■ Voci elencate
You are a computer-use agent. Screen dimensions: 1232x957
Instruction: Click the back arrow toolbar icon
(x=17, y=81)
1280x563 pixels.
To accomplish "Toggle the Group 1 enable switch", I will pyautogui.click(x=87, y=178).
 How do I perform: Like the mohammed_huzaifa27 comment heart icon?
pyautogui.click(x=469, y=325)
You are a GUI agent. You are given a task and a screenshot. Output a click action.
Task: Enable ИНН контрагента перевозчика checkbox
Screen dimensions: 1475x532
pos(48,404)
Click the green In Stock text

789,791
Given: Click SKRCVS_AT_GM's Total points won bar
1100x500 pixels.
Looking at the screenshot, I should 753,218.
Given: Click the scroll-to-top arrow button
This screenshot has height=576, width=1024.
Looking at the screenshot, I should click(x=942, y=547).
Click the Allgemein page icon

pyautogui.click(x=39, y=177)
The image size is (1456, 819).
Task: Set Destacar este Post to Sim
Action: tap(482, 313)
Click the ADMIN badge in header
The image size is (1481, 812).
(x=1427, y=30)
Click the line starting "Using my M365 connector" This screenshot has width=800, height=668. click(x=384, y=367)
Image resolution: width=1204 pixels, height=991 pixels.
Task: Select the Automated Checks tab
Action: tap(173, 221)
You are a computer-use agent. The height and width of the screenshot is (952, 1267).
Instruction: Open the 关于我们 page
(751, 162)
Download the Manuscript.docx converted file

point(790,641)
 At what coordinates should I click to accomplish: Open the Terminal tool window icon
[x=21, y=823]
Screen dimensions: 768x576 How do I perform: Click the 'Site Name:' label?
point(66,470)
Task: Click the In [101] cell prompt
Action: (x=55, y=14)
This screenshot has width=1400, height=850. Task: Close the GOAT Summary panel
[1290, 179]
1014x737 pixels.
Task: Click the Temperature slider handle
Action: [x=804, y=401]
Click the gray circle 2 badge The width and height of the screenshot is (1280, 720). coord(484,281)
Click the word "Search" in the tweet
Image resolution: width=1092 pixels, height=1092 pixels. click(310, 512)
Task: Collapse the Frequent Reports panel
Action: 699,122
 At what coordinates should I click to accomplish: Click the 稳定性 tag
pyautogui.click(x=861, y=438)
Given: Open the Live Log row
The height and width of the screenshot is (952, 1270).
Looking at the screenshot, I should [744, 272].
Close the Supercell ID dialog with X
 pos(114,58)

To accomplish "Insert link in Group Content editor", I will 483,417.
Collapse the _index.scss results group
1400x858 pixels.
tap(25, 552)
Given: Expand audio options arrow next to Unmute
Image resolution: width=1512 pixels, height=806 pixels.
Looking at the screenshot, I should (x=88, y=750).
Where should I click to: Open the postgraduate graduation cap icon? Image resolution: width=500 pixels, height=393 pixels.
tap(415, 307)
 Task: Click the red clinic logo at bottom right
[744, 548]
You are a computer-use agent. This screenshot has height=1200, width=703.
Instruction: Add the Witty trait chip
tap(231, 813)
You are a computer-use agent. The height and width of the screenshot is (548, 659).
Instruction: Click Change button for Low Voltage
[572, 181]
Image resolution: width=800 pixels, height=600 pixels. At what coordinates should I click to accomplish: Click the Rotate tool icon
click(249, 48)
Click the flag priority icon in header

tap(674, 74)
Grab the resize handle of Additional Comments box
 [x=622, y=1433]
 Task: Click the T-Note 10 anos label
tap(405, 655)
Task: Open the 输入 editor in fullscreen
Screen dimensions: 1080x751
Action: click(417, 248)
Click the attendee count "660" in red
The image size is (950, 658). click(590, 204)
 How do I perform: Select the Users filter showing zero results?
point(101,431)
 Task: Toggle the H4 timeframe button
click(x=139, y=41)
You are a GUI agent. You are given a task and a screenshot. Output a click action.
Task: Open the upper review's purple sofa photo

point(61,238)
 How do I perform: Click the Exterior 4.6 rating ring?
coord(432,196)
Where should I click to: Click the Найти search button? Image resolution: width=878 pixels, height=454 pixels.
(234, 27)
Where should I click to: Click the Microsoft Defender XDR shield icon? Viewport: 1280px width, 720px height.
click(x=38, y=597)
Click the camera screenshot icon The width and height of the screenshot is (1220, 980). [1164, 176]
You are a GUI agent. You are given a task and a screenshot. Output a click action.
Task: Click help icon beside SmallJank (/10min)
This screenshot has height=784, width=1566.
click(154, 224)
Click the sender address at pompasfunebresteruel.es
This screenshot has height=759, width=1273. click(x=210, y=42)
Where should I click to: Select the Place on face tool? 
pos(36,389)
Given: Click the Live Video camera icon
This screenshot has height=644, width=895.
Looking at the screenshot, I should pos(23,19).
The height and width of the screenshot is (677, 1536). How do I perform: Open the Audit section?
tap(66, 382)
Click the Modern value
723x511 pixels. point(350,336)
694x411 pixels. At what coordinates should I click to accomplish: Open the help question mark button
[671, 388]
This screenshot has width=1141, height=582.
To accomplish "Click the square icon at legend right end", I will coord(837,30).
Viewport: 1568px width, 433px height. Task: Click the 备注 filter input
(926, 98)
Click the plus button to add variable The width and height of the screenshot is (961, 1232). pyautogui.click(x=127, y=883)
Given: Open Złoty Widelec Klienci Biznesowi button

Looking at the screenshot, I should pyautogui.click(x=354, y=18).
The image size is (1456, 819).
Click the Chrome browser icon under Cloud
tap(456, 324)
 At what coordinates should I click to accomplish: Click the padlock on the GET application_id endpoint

■ Istruzioni e requisiti
Disponi in un elenco numerato il tratto che si apre con la riga contenente "Collapse the _index.scss results group" e si chiude con quella contenente "Looking at the screenshot, I should (x=88, y=750).", entrambe incluse. Tralascia le righe vuote.

■ Soluzione del compito
1. Collapse the _index.scss results group
2. 1400x858 pixels.
3. tap(25, 552)
4. Given: Expand audio options arrow next to Unmute
5. Image resolution: width=1512 pixels, height=806 pixels.
6. Looking at the screenshot, I should (x=88, y=750).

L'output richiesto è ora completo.